Setting $30 For The Laser
The standard advice given is that when you install the laser module, you should - in addition to setting laser mode ($32=1)11 - set $30=1000.
This is not strictly correct. It will be correct much of the time because there’s a lot of laser software out there that defaults to using permille laser power in its S-commands, but what you actually need to ensure is that the software you’re using to generate and send gcode, and the Cubiko, have the same understanding of what $30 is.
To pick one example, I use gSender to send the gcode for my milling jobs. In gSender, there is this control here which lets you select between spindle and laser mode:
When you flip the switch to “Laser”, as you can see in the console tab, it sends the following commands:
…meaning that 100% laser power is set with S255, and any gcode I was going to send to the laser using it - especially if it uses anything but full power - needs to be compiled accordingly.
What I actually use for laser work is LightBurn, and LightBurn lets you configure it to match the Cubiko, rather than the other way around. If you go into Device Settings in LightBurn, you’ll see this option:
…”S-value Max”. What you need to do is set this to match the $30 value on your Cubiko, and LightBurn will generate its laser power S-commands to match. I have set it to 10000, as this way I don’t have to remember to change $3012 when I swap spindle for laser or vice versa.
To sum up: for the laser, it’s that they match that matters, not the absolute value. Find out how your software does it, and configure it and/or the Cubiko accordingly.
And That’s It
I hope you enjoyed, or at least found informative, this little trip down through the innard of motor and laser control on the Cubiko, and other similar machines. See you again next time!
This is obviously a huge simplification that applies as written to direct current motors, such as the Cubiko’s spindle motor, and not to either alternating current motors or stepper motors. Go with me here.
The relationship between current and speed isn’t perfectly linear for real-world motors, but it’s close enough.
So, around 1930.
If you have a suitably vintage sewing machine, this is how the pedal worked.

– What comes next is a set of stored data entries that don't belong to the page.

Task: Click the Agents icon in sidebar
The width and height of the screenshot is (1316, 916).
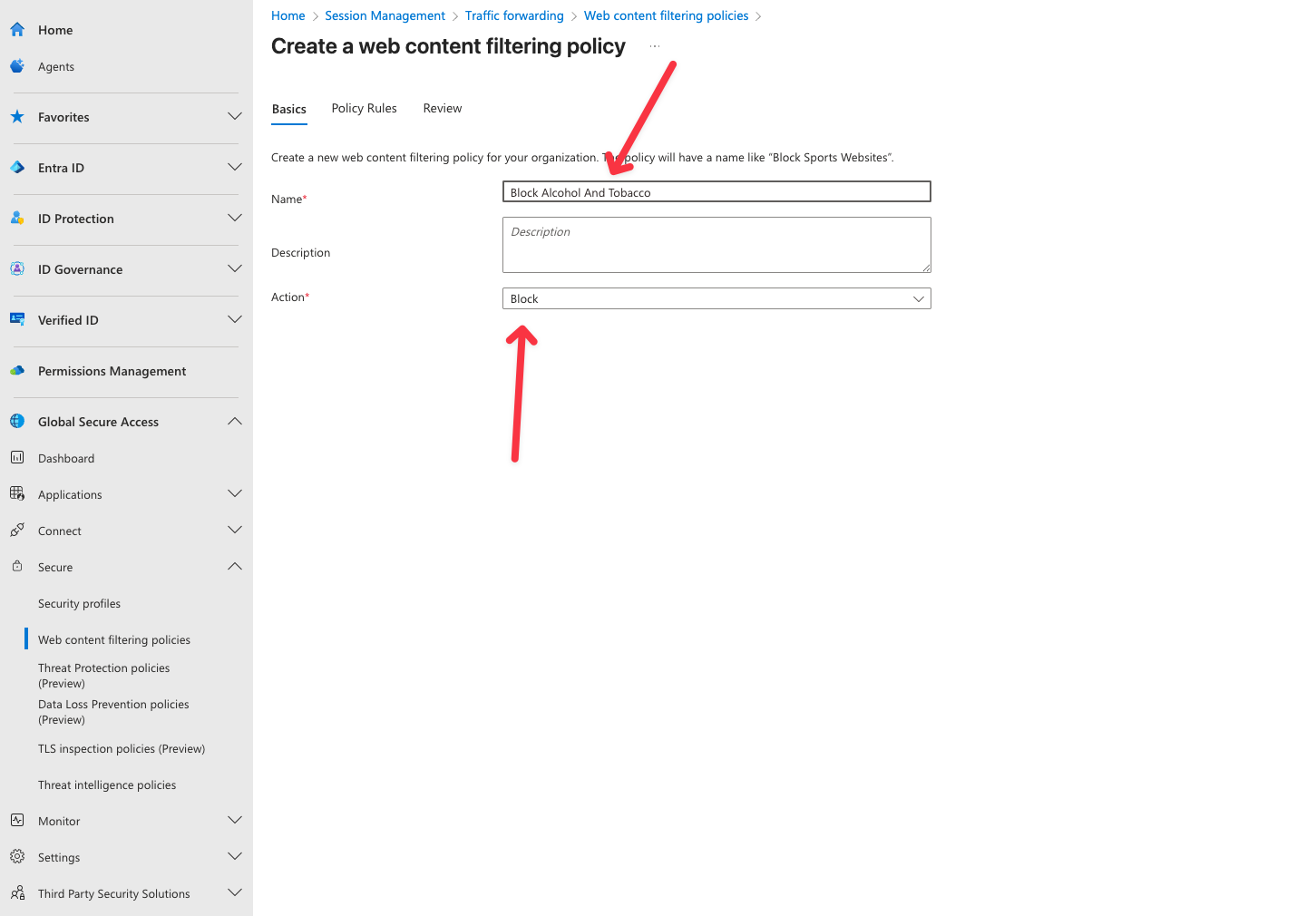Action: pos(17,66)
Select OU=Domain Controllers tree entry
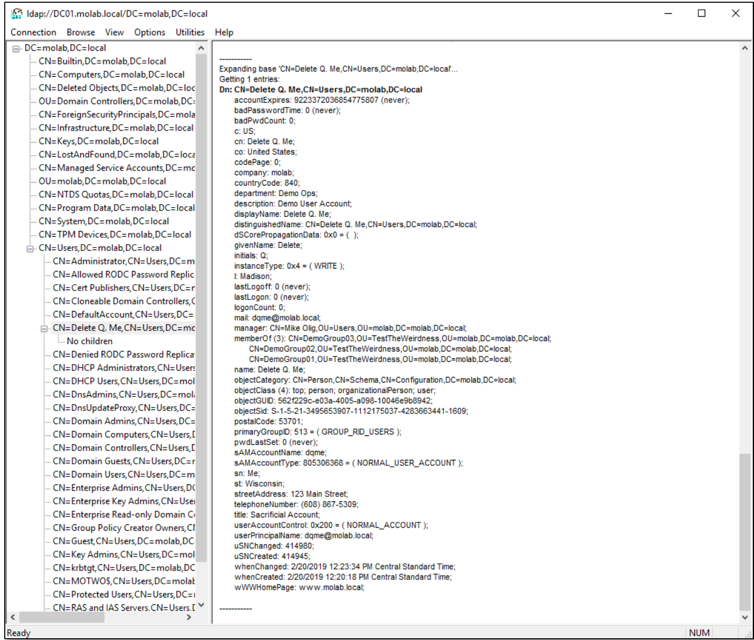Screen dimensions: 754x640 click(115, 101)
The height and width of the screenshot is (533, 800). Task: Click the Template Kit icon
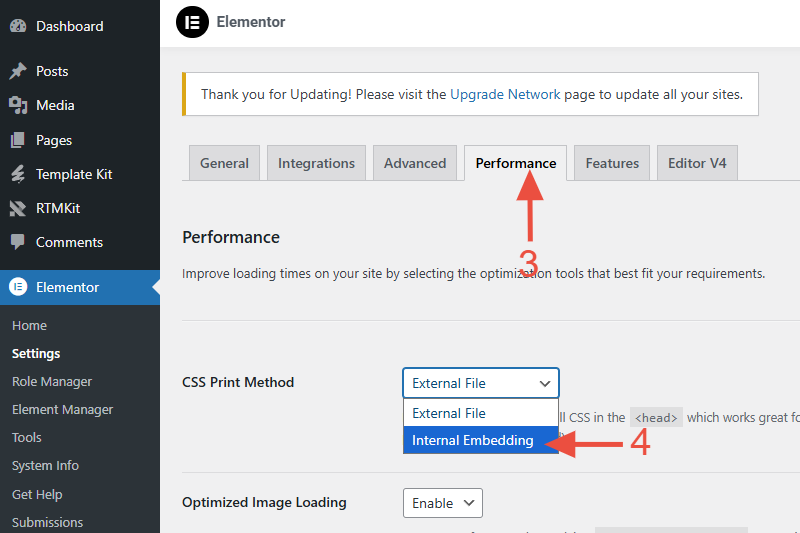tap(18, 174)

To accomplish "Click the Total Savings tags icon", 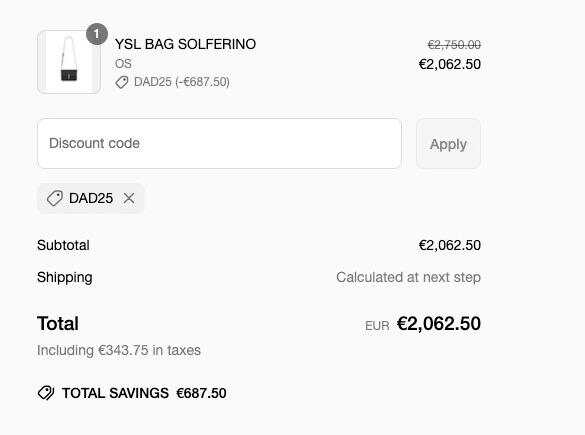I will [x=46, y=393].
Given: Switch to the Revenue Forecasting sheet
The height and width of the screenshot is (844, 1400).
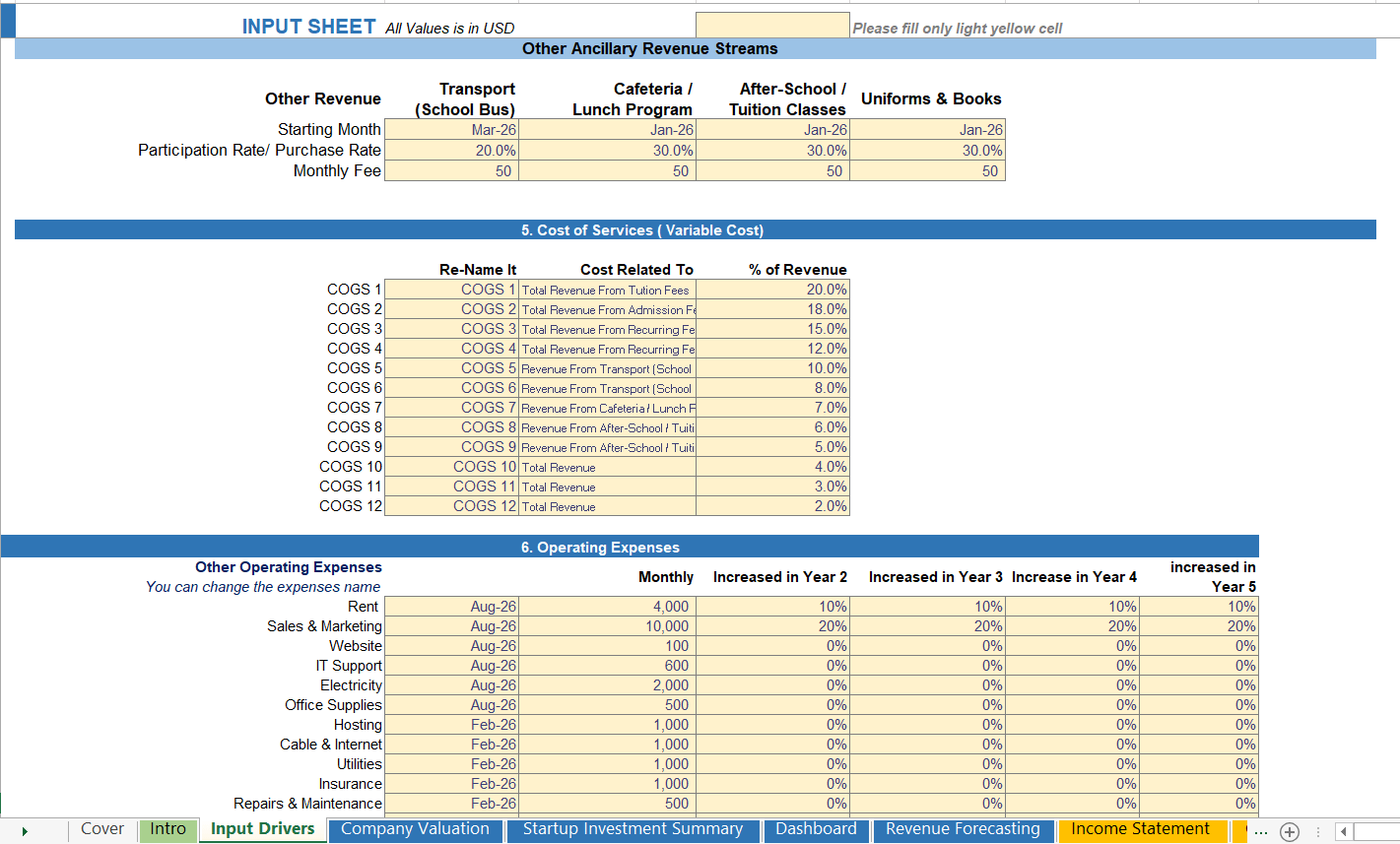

Although it does behave better if you expect it to start and run and slow speeds, since it is getting the full voltage - just not all the time.
Because binary.
In round numbers.
I can’t think of a reason offhand why you would set $31 to anything other than zero on the Cubiko or anything using a conventional DC motor, but if you do, any spindle speed between zero and $31 will get the lowest output, 0.02V effective, and the range between $31 and $30 will be mapped as above.
If you’re like me, you will instantly be asking “So what if I ask for a faster speed than $30?” The answer is: nothing more than if you had asked for $30. You can’t get more than everything, so you’ll take the full voltage available and like it, young man.
The reasons for this involve the energy levels of the electrons doing the lasing and quantum mechanics. I’m not a trained physicist, just a well-educated layman, but I could still ramble on about how this works for many paragraphs - but this post is long enough already, and doesn’t even have a margin.
This is very important, because what it does is turn off the pause between motion commands that change the spindle speed. (This pause exists because a spindle takes time to accelerate, and so not pausing for a moment to allow it to do so results in trying to cut with the spindle at the wrong speed or even stopped, which is a good way to break a bit. The laser, on the other hand, can start firing at full power immediately, so pausing with the laser installed means you get burned spots or possibly even fires.)
I have a couple of macros set up in LightBurn to toggle $32 for me.